I am trying to create a pandas DataFrame from a bunch of numpy ndarray
without copying anything. The overall objective is to share a huge DataFrame
between many processes from a shared memory.
Some information on my environment:
pandas 0.18.0
numpy 1.10.4
python 3.5
The function I use to retrieve the underlying data pointer of my ndarrays
:
def ndarray_data_ptr(a):
return hex(a.__array_interface__['data'][0])
Problem 1
It seems that pandas does not like int16
index. It will silently convert them to int64
and make a copy even though I specifically ask for zero-copy.
>>> import pandas as pd
>>> import numpy as np
>>> data = np.array([1.23, 4.56, 7.89], dtype=np.dtype(np.float64))
>>> index = np.array([1, 2, 3], dtype=np.dtype(np.int16))
>>> df = pd.DataFrame(
... data=val,
... index=pd.Index(idx, copy=False),
... copy=False)
>>> print('data', ndarray_data_ptr(data))
data 0x2322790
>>> print('index', ndarray_data_ptr(index))
index 0x228d680
>>> print('df data', ndarray_data_ptr(df.values))
df data 0x2322790
>>> print('df index', ndarray_data_ptr(df.index.values))
df index 0x218a100
I managed to overcome this issue by explicitely providing the desired dtype
when creating the pd.Index
. It seems to work as expected now, even though the behavior of pandas is not really obvious. I would have expected the default value for dtype=
of the constructor to be None
and re-use the dtype
of the provided ndarray
. Instead, the default dtype=
is object
and the resulting pd.Index
is coerced to int64
.
>>> df = pd.DataFrame(
... data=data,
... index=pd.Index(index, copy=False, dtype=index.dtype),
... copy=False)
>>> print('data', ndarray_data_ptr(data))
data 0x2403780
>>> print('index', ndarray_data_ptr(index))
index 0x1abe930
>>> print('df data', ndarray_data_ptr(df.values))
df data 0x2403780
>>> print('df index', ndarray_data_ptr(df.index.values))
df index 0x1abe930
Problem 2
The previous example was just a starter. The real DataFrame
that I want to build actually uses a pd.MultiIndex
.
>>> data = np.array([1.23, 4.56, 7.89], dtype=np.dtype(np.float64))
>>> index_levels = [
>>> np.array([1, 2, 3], dtype=np.dtype(np.int16)),
>>> np.array([4, 5, 6], dtype=np.dtype(np.int16)),
>>> ]
>>> index_labels = [
>>> np.array([0, 1, 2], dtype=np.dtype(np.int16)),
>>> np.array([0, 1, 2], dtype=np.dtype(np.int16)),
>>> ]
>>> df = pd.DataFrame(
>>> data=data,
>>> index=pd.MultiIndex(
>>> levels=[
>>> pd.Index(index_levels[0], dtype=index_levels[0].dtype, copy=False),
>>> pd.Index(index_levels[1], dtype=index_levels[1].dtype, copy=False),
>>> ],
>>> labels=[
>>> pd.core.base.FrozenNDArray(index_labels[0], dtype=index_labels[0].dtype, copy=False),
>>> pd.core.base.FrozenNDArray(index_labels[1], dtype=index_labels[1].dtype, copy=False),
>>> ],
>>> copy=False,
>>> ),
>>> copy=False)
>>> print('index level 0', ndarray_data_ptr(index_levels[0]))
index level 0 0x24adf70
>>> print('index level 1', ndarray_data_ptr(index_levels[1]))
index level 1 0x24a7d90
>>> print('index label 0', ndarray_data_ptr(index_labels[0]))
index label 0 0x1400b10
>>> print('index label 1', ndarray_data_ptr(index_labels[1]))
index label 1 0x25d34f0
>>> print('df index level 0', ndarray_data_ptr(df.index.levels[0].values))

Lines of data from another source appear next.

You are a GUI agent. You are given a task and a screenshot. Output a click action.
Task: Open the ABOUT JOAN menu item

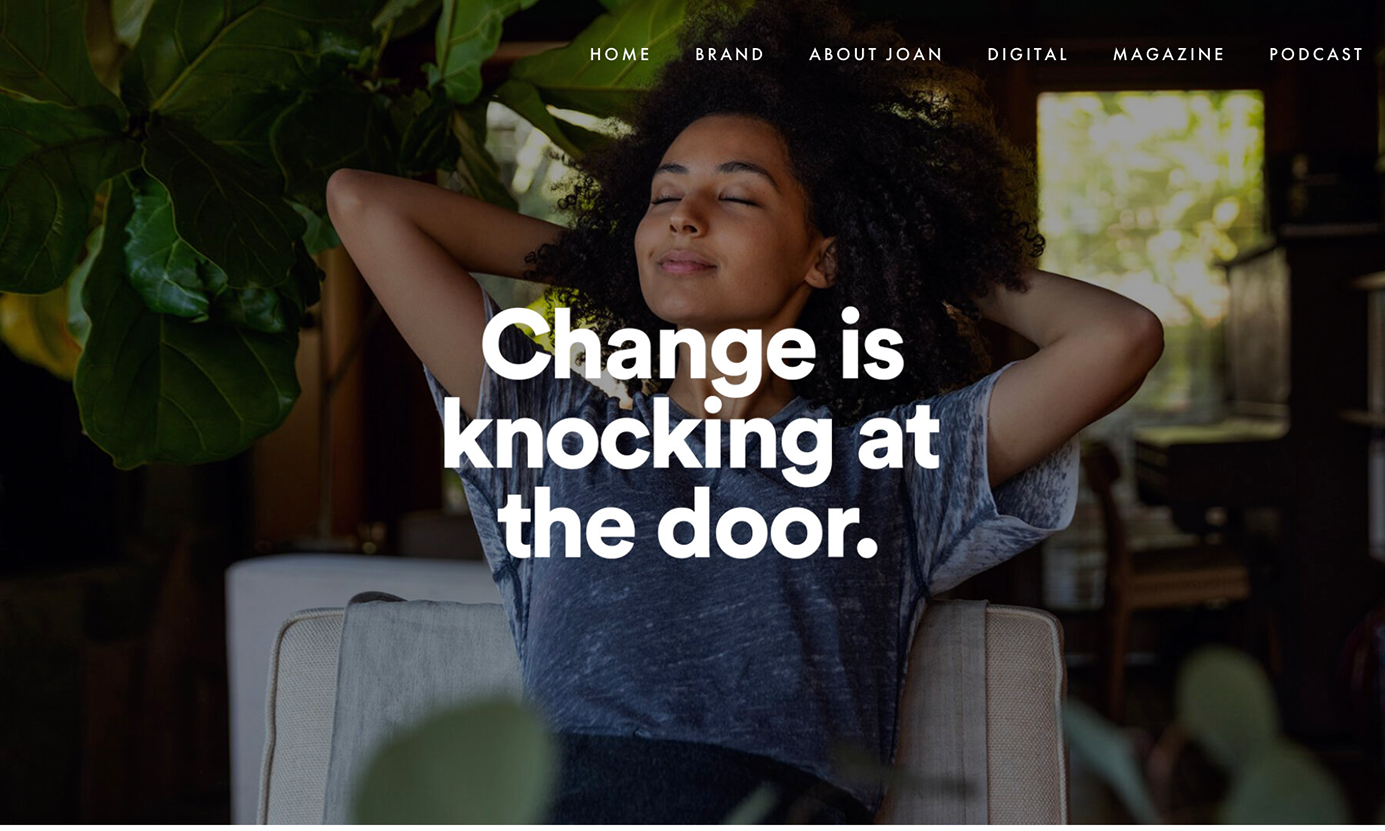[876, 55]
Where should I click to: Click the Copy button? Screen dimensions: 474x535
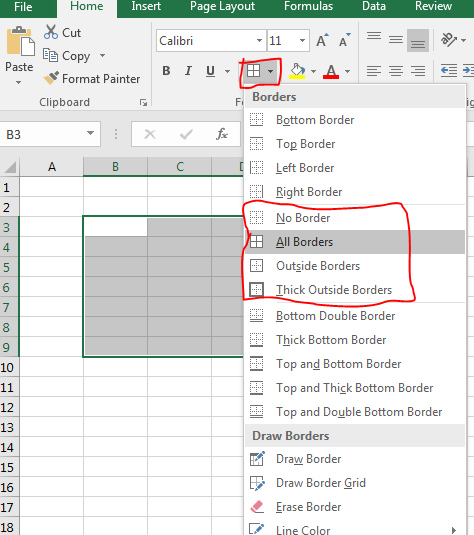point(66,56)
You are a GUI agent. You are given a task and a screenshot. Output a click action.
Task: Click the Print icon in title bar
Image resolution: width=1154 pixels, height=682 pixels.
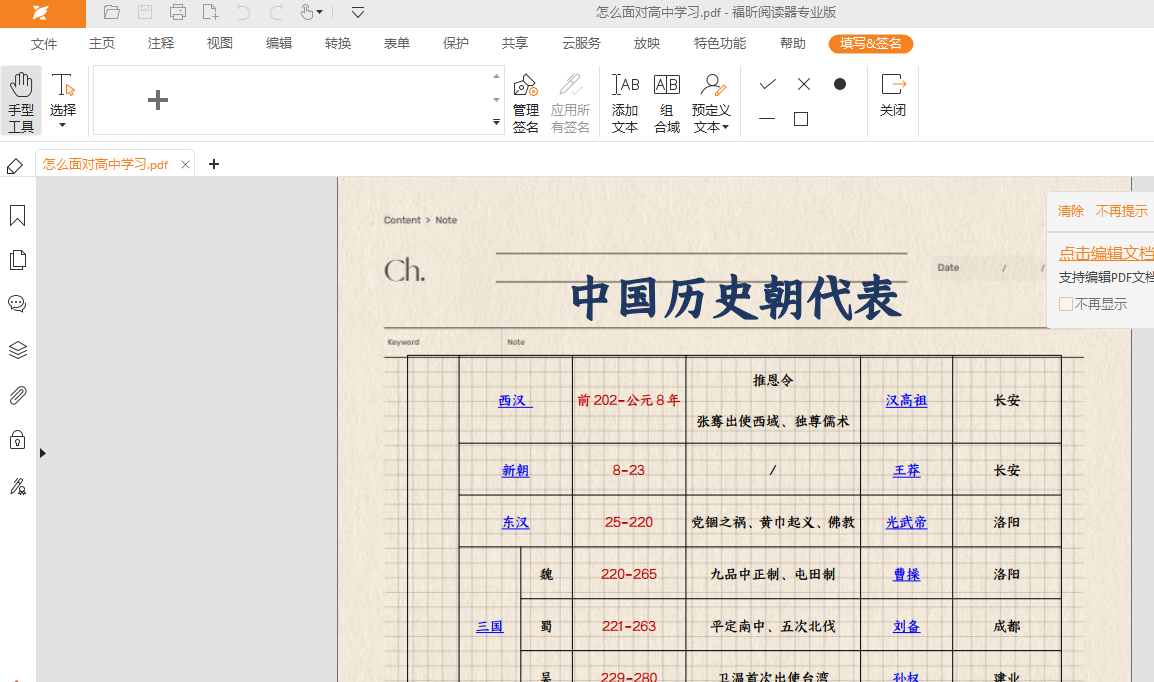point(178,12)
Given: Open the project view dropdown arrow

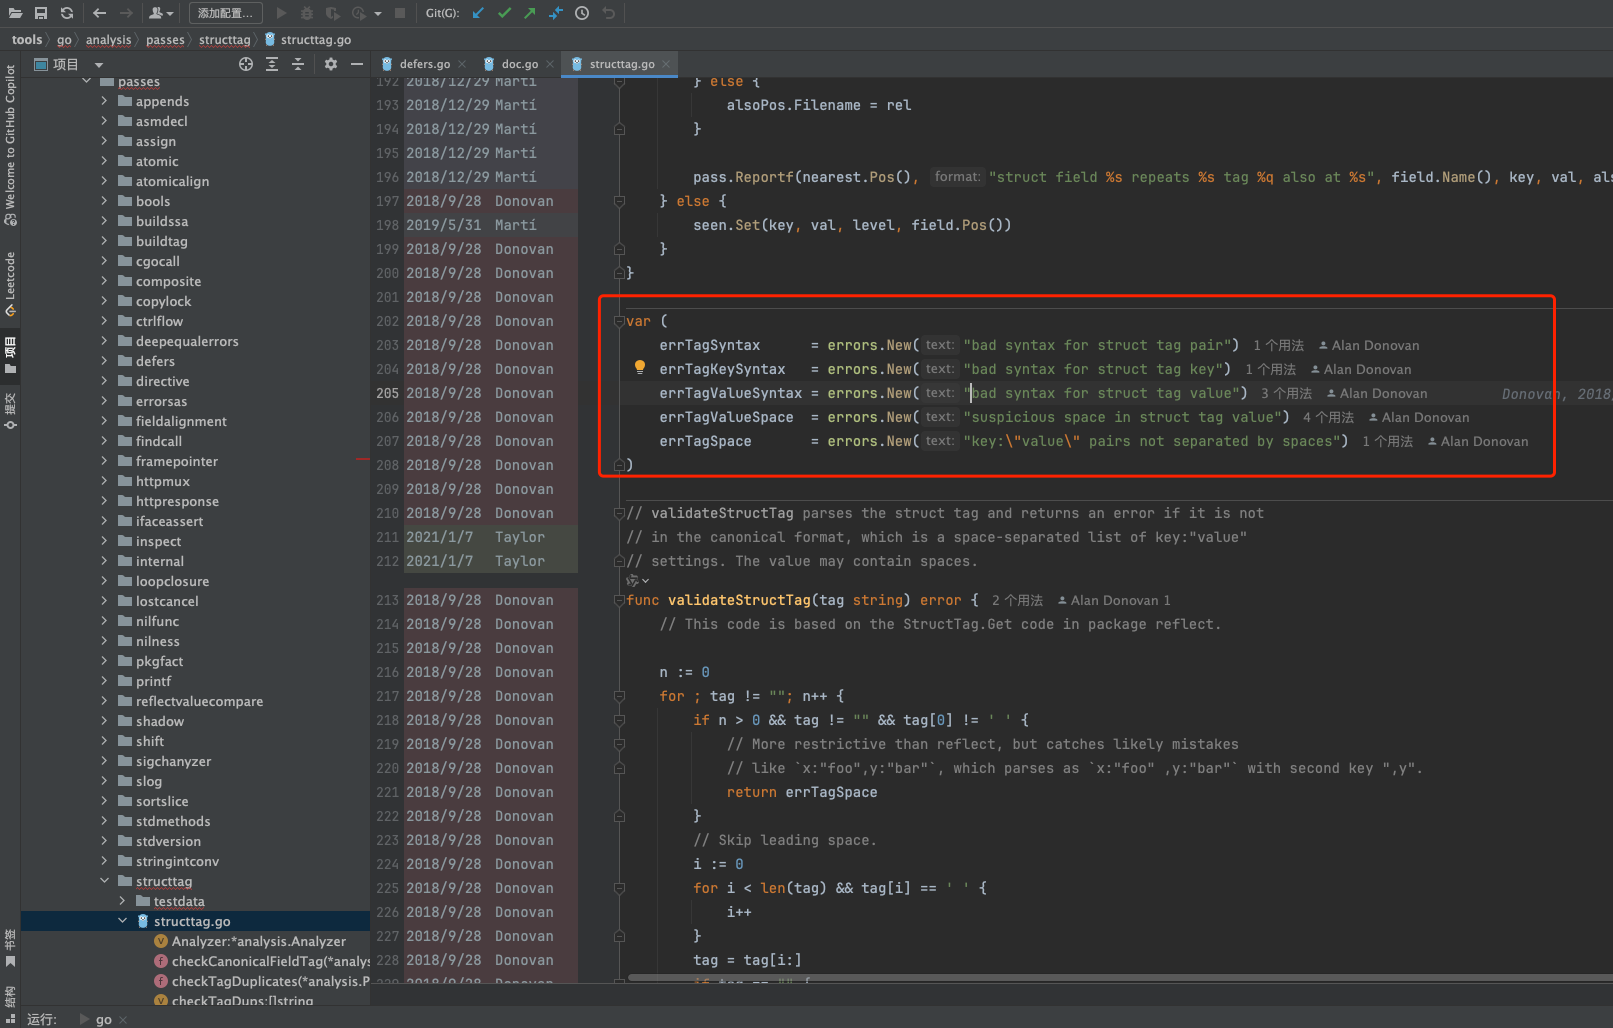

df index level 0 0x24adf70
>>> print('df index level 1', ndarray_data_ptr(df.index.levels[1].values))
df index level 1 0x24a7d90
>>> print('df index label 0', ndarray_data_ptr(df.index.labels[0)))
df index label 0 0x24c0ad0
>>> print('df index label 1', ndarray_data_ptr(df.index.labels[1]))
df index label 1 0x24c0ad0
The index levels were properly re-used without copy, whereas the index labels were copied. Actually, I noticed that the labels are not pd.Index
but pandas instead uses pd.core.base.FrozenNDArray
instances, so I tried to trick them with the same technique used in Problem 1 but this is apparently not enough.
Even the dtype
of the FrozenNDArray
were coerced to int8
when building the pd.MultiIndex
.
>>> df.index.levels[0]
Int64Index([1, 2, 3], dtype='int16')
>>> df.index.levels[1]
Int64Index([4, 5, 6], dtype='int16')
>>> df.index.labels[0]
FrozenNDArray([0, 1, 2], dtype='int8')
>>> df.index.labels[1]
FrozenNDArray([0, 1, 2], dtype='int8')
I spent quite a lot of time figuring out how to prevent this dtype
coercion in the case of pd.MultiIndex
, but I still cannot figure out how.
In my real world problem, the overall DataFrame is ~40GB and the index labels account for ~300MB. I would like to prevent this unnecessary per-process memory overhead.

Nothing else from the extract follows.